- To do: All lines of the records below that contain the word "ikan" must be listed.

- Data extract:
*** Block opens ***
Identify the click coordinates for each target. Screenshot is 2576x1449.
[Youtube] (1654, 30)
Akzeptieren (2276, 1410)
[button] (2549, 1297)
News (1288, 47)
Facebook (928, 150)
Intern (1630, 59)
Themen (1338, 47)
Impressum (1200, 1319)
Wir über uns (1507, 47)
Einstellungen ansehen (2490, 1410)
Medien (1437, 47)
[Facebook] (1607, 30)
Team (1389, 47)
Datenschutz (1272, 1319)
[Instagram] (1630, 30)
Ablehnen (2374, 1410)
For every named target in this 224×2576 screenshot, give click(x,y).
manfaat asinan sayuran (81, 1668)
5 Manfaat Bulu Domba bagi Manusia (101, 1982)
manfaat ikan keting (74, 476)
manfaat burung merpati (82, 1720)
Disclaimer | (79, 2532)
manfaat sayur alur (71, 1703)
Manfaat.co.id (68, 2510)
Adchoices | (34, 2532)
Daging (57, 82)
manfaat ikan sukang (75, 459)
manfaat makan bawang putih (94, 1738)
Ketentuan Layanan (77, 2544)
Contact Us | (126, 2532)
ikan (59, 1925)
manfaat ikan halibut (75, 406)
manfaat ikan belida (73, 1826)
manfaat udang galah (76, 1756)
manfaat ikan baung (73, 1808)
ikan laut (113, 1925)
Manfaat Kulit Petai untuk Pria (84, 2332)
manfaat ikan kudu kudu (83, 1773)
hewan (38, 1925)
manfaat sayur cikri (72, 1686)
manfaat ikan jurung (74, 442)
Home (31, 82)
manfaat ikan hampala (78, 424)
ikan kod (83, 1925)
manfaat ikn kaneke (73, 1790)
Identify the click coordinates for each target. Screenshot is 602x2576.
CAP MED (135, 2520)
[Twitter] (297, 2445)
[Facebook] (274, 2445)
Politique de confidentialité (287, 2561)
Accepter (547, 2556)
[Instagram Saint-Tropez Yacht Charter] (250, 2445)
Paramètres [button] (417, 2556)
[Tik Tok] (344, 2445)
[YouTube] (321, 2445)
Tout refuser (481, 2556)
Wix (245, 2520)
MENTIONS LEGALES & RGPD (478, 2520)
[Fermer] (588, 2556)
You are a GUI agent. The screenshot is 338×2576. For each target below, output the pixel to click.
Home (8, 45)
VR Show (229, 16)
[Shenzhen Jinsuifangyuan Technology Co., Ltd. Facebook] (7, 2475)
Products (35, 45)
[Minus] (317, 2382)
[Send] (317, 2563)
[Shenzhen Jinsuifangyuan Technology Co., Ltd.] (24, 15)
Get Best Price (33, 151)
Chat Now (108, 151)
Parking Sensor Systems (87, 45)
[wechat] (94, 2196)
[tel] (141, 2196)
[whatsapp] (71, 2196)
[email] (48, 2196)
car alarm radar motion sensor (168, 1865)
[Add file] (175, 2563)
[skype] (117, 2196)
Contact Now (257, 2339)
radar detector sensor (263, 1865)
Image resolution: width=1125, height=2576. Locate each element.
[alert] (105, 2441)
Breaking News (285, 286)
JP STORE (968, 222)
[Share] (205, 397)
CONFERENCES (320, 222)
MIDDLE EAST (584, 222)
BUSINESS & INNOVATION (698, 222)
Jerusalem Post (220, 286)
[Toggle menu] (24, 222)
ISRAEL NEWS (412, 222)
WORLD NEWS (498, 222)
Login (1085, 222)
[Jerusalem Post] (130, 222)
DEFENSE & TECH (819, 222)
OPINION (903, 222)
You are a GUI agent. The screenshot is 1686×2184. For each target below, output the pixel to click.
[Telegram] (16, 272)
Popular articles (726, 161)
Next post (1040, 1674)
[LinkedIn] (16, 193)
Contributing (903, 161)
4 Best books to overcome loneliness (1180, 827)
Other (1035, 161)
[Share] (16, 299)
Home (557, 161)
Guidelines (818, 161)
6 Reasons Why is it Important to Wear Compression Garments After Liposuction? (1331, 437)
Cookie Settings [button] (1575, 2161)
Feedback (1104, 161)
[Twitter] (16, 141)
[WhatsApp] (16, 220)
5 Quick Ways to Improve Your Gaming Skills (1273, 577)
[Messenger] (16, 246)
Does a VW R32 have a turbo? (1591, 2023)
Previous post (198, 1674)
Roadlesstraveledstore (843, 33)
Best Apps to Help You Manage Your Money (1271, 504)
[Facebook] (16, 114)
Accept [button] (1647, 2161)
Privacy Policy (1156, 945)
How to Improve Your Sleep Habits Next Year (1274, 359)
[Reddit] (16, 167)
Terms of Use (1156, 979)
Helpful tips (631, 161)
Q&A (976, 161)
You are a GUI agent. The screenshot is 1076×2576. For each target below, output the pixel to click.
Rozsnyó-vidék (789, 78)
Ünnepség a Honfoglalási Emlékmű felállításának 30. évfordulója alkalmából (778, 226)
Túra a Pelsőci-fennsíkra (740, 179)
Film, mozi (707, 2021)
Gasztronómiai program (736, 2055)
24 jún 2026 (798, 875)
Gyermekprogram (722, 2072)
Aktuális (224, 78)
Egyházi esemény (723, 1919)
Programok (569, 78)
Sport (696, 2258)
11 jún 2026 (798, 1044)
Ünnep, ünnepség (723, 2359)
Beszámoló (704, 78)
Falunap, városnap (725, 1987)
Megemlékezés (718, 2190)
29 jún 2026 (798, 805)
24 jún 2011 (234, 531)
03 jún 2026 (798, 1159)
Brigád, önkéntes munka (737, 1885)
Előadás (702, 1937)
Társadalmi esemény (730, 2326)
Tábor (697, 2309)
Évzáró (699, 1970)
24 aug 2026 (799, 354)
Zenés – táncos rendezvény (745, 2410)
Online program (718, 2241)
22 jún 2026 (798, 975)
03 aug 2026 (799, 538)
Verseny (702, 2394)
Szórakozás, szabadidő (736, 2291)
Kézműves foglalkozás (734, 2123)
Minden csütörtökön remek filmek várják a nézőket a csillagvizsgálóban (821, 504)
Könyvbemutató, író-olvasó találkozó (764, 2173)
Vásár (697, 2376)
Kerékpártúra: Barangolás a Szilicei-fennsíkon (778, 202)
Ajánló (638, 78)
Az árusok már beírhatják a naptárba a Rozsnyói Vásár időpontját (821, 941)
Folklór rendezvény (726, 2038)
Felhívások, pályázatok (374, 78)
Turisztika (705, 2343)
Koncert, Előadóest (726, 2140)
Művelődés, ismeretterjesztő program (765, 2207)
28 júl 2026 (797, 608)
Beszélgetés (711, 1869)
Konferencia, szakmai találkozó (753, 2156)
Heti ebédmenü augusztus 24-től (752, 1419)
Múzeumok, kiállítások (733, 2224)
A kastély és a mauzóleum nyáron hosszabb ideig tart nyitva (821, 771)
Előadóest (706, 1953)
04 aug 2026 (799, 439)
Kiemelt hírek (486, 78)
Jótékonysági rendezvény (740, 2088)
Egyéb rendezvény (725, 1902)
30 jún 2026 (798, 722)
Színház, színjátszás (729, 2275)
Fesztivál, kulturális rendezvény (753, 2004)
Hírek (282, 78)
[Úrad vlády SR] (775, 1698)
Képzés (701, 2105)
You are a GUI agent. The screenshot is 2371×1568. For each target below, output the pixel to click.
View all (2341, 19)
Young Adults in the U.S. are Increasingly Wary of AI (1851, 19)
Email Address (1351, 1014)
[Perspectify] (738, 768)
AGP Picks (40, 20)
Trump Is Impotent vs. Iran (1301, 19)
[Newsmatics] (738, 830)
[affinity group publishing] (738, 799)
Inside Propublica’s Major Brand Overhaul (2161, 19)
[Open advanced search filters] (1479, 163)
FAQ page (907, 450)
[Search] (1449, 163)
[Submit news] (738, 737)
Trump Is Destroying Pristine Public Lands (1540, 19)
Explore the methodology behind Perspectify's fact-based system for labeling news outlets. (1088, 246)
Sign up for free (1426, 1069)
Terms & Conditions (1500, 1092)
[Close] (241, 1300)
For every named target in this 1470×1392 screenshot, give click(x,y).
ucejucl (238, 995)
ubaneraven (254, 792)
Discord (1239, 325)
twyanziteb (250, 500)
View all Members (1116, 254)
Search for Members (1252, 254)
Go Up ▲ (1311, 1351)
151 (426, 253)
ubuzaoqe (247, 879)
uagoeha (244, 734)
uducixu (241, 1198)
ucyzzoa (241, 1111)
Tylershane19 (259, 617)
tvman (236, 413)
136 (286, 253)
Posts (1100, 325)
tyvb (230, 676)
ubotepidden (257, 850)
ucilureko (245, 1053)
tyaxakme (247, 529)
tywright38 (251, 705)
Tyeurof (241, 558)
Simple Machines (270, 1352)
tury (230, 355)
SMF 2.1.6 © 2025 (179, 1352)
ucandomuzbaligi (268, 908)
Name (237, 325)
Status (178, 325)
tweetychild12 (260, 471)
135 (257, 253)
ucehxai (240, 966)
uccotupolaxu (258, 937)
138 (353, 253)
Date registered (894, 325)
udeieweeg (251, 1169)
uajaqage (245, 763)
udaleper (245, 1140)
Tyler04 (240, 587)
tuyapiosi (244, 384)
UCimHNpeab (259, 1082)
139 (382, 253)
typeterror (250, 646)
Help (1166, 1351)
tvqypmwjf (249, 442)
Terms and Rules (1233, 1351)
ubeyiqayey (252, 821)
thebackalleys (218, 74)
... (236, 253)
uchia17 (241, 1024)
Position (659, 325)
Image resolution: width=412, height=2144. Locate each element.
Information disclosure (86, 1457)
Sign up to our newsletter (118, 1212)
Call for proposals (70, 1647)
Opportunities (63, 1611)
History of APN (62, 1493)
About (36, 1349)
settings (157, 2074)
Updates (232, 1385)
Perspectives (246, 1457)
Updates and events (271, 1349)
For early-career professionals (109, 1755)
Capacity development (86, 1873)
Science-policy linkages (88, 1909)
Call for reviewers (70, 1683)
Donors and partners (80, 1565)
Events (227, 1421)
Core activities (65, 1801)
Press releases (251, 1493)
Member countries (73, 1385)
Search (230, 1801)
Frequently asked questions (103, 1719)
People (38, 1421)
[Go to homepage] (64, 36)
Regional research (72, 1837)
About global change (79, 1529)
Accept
*** Block closes ***
- Response area:
manfaat ikan keting (74, 476)
manfaat ikan sukang (75, 459)
ikan (59, 1925)
manfaat ikan halibut (75, 406)
manfaat ikan belida (73, 1826)
manfaat ikan baung (73, 1808)
ikan laut (113, 1925)
manfaat ikan kudu kudu (83, 1773)
manfaat ikan jurung (74, 442)
manfaat ikan hampala (78, 424)
ikan kod (83, 1925)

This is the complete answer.